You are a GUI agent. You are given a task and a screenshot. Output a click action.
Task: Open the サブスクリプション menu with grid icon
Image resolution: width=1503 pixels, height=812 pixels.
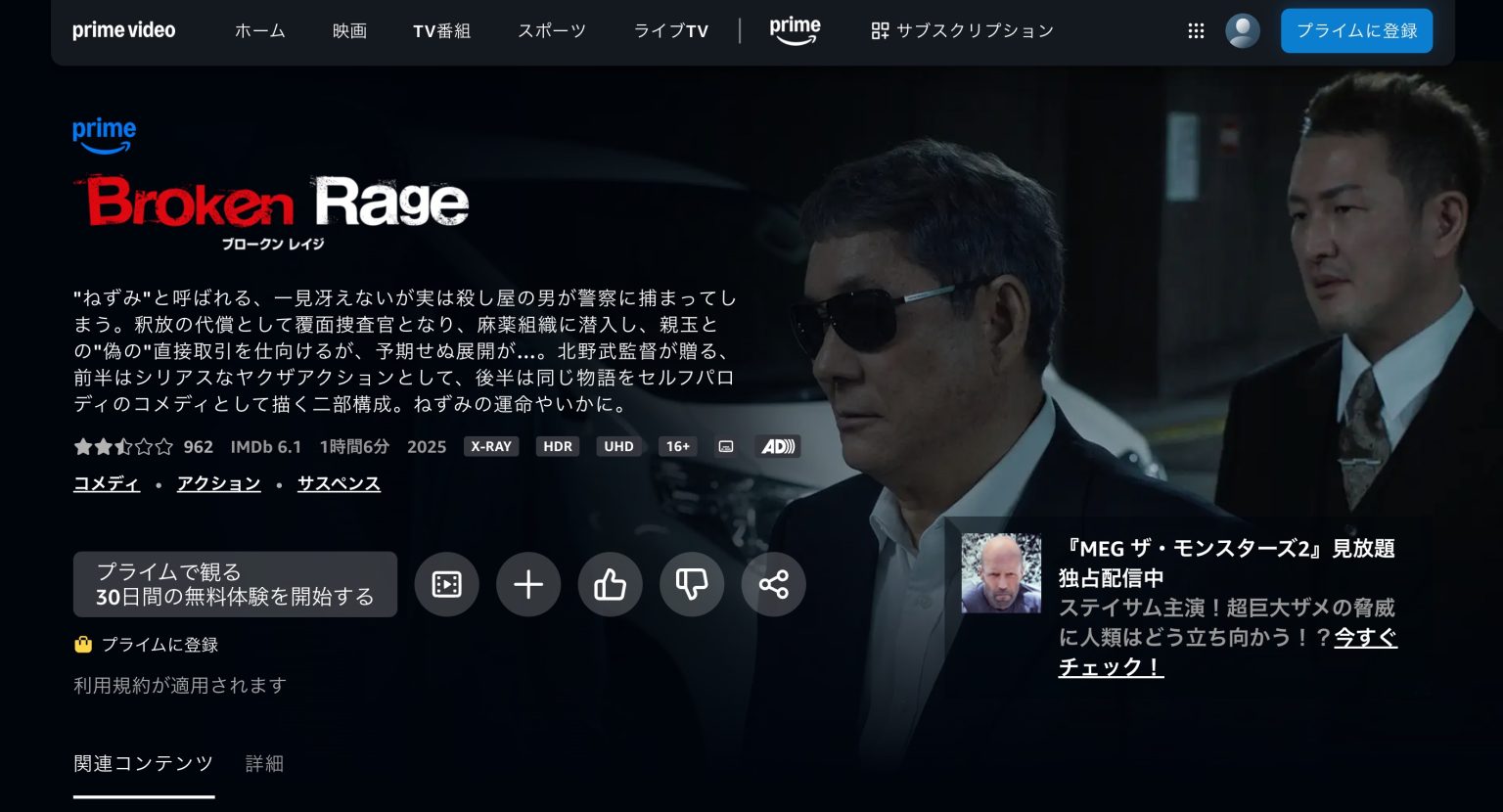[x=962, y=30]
* * *
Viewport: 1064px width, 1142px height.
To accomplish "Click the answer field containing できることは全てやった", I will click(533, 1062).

## PROBLEM TO SOLVE:
From the material above, copy out every line bearing the string "click".

## FINISHED EXERCISE:
You are a GUI agent. You are given a task and a screenshot. Output a click action.
To accomplish "Click the answer field containing できることは全てやった", I will click(533, 1062).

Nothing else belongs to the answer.